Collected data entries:
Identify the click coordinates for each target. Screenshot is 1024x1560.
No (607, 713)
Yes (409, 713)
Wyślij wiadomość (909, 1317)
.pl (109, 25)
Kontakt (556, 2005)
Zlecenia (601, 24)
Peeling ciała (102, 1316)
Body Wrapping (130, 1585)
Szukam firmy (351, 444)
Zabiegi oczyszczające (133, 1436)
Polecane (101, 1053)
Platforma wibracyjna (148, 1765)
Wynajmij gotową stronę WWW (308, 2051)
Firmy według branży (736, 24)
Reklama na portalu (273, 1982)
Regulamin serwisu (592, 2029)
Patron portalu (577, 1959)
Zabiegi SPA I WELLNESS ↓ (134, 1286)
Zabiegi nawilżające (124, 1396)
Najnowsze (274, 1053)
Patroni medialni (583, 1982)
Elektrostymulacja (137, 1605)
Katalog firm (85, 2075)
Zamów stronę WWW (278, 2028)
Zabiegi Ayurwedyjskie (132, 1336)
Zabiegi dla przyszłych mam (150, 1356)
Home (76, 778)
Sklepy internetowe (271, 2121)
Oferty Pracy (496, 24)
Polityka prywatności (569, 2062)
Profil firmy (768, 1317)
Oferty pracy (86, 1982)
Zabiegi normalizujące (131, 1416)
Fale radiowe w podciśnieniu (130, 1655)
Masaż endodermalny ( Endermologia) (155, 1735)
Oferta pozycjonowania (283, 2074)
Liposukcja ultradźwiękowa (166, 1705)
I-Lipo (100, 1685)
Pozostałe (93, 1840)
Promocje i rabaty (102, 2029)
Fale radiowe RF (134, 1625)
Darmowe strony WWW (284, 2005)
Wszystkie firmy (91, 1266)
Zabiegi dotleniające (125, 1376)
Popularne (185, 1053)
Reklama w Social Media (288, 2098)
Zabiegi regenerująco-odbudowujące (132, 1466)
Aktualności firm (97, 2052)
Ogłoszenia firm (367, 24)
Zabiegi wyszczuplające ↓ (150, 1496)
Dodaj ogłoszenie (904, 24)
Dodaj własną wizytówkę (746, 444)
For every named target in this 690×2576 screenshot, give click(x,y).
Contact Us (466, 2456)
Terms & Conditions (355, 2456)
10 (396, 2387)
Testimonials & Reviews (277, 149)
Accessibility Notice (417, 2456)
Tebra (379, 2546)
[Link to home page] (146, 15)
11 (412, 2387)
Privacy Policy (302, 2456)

What needs to be done: All entries above are to be copied exactly, with none left out.

Response to this task:
Identify the click coordinates for each target. Screenshot is 1024x1560.
No (607, 713)
Yes (409, 713)
Wyślij wiadomość (909, 1317)
.pl (109, 25)
Kontakt (556, 2005)
Zlecenia (601, 24)
Peeling ciała (102, 1316)
Body Wrapping (130, 1585)
Szukam firmy (351, 444)
Zabiegi oczyszczające (133, 1436)
Polecane (101, 1053)
Platforma wibracyjna (148, 1765)
Wynajmij gotową stronę WWW (308, 2051)
Firmy według branży (736, 24)
Reklama na portalu (273, 1982)
Regulamin serwisu (592, 2029)
Patron portalu (577, 1959)
Zabiegi SPA I WELLNESS ↓ (134, 1286)
Zabiegi nawilżające (124, 1396)
Najnowsze (274, 1053)
Patroni medialni (583, 1982)
Elektrostymulacja (137, 1605)
Katalog firm (85, 2075)
Zamów stronę WWW (278, 2028)
Zabiegi Ayurwedyjskie (132, 1336)
Zabiegi dla przyszłych mam (150, 1356)
Home (76, 778)
Sklepy internetowe (271, 2121)
Oferty Pracy (496, 24)
Polityka prywatności (569, 2062)
Profil firmy (768, 1317)
Oferty pracy (86, 1982)
Zabiegi normalizujące (131, 1416)
Fale radiowe w podciśnieniu (130, 1655)
Masaż endodermalny ( Endermologia) (155, 1735)
Oferta pozycjonowania (283, 2074)
Liposukcja ultradźwiękowa (166, 1705)
I-Lipo (100, 1685)
Pozostałe (93, 1840)
Promocje i rabaty (102, 2029)
Fale radiowe RF (134, 1625)
Darmowe strony WWW (284, 2005)
Wszystkie firmy (91, 1266)
Zabiegi dotleniające (125, 1376)
Popularne (185, 1053)
Reklama w Social Media (288, 2098)
Zabiegi regenerująco-odbudowujące (132, 1466)
Aktualności firm (97, 2052)
Ogłoszenia firm (367, 24)
Zabiegi wyszczuplające ↓ (150, 1496)
Dodaj ogłoszenie (904, 24)
Dodaj własną wizytówkę (746, 444)
For every named target in this 690×2576 screenshot, give click(x,y).
Contact Us (466, 2456)
Terms & Conditions (355, 2456)
10 (396, 2387)
Testimonials & Reviews (277, 149)
Accessibility Notice (417, 2456)
Tebra (379, 2546)
[Link to home page] (146, 15)
11 (412, 2387)
Privacy Policy (302, 2456)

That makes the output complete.